_Instructions for the task_
Your reply should hold only the lines from the one containing "This screenshot has height=855, width=1202." to the final line of the listing below, restated word for word.
(Records provided)
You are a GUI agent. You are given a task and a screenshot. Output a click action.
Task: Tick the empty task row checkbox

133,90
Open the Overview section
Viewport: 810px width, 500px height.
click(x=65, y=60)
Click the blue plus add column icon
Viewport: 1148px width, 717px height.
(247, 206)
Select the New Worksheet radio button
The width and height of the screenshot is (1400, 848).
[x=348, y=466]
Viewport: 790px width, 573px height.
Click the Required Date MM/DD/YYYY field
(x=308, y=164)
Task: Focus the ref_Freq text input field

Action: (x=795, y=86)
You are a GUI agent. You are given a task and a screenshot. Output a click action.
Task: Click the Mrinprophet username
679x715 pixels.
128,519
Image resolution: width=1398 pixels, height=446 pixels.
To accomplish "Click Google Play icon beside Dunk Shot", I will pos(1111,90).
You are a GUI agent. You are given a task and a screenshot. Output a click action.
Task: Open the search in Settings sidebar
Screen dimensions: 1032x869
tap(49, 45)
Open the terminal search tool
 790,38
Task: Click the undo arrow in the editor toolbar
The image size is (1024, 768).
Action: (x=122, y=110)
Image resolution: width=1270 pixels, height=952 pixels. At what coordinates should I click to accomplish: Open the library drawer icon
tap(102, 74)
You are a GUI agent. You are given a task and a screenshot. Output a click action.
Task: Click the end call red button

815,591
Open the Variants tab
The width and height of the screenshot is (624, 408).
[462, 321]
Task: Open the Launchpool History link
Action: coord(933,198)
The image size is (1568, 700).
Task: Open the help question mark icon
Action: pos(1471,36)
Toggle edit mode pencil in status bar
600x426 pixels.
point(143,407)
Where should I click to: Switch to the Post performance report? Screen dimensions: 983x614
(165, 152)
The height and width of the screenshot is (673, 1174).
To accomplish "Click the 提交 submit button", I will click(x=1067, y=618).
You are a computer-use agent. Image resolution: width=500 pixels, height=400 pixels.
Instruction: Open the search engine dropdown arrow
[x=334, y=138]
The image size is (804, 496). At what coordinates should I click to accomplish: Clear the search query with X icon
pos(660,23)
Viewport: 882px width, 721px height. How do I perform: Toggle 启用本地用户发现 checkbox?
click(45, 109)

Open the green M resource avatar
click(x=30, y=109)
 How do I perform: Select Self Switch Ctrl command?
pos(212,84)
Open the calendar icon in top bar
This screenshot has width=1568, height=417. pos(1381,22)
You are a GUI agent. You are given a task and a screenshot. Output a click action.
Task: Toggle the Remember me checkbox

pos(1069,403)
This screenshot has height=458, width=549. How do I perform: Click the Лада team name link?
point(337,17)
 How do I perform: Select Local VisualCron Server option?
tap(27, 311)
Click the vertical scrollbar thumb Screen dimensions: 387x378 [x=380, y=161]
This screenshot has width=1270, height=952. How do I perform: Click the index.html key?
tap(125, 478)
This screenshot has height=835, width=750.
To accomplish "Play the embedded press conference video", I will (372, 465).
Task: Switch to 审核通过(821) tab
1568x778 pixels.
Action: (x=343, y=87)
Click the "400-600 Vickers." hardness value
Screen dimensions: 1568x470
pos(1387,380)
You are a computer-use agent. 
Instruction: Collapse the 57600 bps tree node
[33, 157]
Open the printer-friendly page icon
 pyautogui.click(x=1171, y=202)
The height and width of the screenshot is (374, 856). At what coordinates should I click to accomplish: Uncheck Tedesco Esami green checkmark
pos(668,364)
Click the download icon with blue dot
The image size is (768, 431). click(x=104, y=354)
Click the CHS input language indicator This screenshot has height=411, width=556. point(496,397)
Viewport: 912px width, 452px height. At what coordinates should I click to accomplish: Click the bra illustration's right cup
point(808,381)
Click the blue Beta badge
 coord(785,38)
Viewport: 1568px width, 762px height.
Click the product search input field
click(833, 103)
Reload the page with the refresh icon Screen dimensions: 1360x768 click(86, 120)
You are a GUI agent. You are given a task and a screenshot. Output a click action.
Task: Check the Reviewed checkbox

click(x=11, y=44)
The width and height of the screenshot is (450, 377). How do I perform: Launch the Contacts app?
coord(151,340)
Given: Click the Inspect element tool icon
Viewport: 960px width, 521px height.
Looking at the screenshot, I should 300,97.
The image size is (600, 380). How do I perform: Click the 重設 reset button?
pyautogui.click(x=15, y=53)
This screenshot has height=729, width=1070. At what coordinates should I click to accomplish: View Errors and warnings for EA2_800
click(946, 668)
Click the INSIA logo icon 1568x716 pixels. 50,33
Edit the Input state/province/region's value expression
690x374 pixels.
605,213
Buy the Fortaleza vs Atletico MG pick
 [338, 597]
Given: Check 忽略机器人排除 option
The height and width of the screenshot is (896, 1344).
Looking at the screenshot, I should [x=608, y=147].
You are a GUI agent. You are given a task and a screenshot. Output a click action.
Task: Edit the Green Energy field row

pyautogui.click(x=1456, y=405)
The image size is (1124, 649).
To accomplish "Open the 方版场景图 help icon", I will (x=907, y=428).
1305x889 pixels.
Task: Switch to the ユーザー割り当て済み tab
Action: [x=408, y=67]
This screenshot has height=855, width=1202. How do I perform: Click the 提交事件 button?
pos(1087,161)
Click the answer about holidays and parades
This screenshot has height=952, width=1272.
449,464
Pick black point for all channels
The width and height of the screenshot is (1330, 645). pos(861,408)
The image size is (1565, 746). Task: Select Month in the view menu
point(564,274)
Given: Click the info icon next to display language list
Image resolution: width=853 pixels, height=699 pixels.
(End Records provided)
_Reply to the task_
This screenshot has height=855, width=1202. How do I perform: Click the 提交事件 button?
pos(1087,161)
Click the answer about holidays and parades
This screenshot has height=952, width=1272.
449,464
Pick black point for all channels
The width and height of the screenshot is (1330, 645). pos(861,408)
The image size is (1565, 746). Task: Select Month in the view menu
point(564,274)
Given: Click the info icon next to display language list
Image resolution: width=853 pixels, height=699 pixels.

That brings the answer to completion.